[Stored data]
===

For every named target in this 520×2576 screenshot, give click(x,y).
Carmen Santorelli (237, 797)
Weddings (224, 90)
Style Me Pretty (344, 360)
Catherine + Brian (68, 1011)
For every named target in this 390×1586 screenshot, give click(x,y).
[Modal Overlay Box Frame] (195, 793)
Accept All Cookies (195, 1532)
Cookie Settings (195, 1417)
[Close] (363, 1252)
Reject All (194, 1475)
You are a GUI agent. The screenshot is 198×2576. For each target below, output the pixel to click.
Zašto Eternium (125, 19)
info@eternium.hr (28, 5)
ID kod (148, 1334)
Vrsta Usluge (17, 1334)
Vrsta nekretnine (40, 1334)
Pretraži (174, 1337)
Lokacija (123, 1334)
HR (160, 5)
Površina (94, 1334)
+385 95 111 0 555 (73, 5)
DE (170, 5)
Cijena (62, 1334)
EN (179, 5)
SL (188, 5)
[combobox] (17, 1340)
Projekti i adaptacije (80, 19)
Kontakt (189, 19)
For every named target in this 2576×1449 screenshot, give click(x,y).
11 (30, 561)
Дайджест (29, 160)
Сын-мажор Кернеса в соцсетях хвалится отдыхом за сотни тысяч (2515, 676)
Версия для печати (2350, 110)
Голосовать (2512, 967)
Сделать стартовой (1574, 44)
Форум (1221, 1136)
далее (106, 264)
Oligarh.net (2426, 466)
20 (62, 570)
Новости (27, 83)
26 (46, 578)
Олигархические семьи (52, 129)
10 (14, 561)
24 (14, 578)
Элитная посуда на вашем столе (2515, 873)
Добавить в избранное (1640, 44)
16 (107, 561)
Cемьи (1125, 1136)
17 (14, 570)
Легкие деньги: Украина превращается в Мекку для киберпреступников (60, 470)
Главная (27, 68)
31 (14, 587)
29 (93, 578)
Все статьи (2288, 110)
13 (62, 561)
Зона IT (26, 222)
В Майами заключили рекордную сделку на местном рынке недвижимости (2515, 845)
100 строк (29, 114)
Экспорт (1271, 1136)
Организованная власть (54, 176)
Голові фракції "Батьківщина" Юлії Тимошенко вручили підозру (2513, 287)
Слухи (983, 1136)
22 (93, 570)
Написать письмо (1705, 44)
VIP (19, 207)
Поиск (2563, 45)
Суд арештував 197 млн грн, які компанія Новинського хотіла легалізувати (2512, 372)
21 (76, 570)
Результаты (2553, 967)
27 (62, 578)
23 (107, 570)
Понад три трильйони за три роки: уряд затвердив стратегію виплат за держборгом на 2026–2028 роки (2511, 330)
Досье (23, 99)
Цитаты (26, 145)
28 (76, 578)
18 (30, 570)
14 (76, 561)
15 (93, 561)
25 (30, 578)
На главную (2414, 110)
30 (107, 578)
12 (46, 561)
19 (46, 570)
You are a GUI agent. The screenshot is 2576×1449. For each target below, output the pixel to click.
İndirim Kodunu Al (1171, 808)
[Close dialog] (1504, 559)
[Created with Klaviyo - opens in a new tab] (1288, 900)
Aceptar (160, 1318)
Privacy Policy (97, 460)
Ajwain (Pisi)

===

Required action: Taking the entries above, write out exactly the lines starting with the line containing "For every named target in this 2576×1449" and going on through the line containing "16 (107, 561)", both included, and nothing else.

Completed exercise:
For every named target in this 2576×1449 screenshot, give click(x,y).
11 (30, 561)
Дайджест (29, 160)
Сын-мажор Кернеса в соцсетях хвалится отдыхом за сотни тысяч (2515, 676)
Версия для печати (2350, 110)
Голосовать (2512, 967)
Сделать стартовой (1574, 44)
Форум (1221, 1136)
далее (106, 264)
Oligarh.net (2426, 466)
20 (62, 570)
Новости (27, 83)
26 (46, 578)
Олигархические семьи (52, 129)
10 (14, 561)
24 (14, 578)
Элитная посуда на вашем столе (2515, 873)
Добавить в избранное (1640, 44)
16 (107, 561)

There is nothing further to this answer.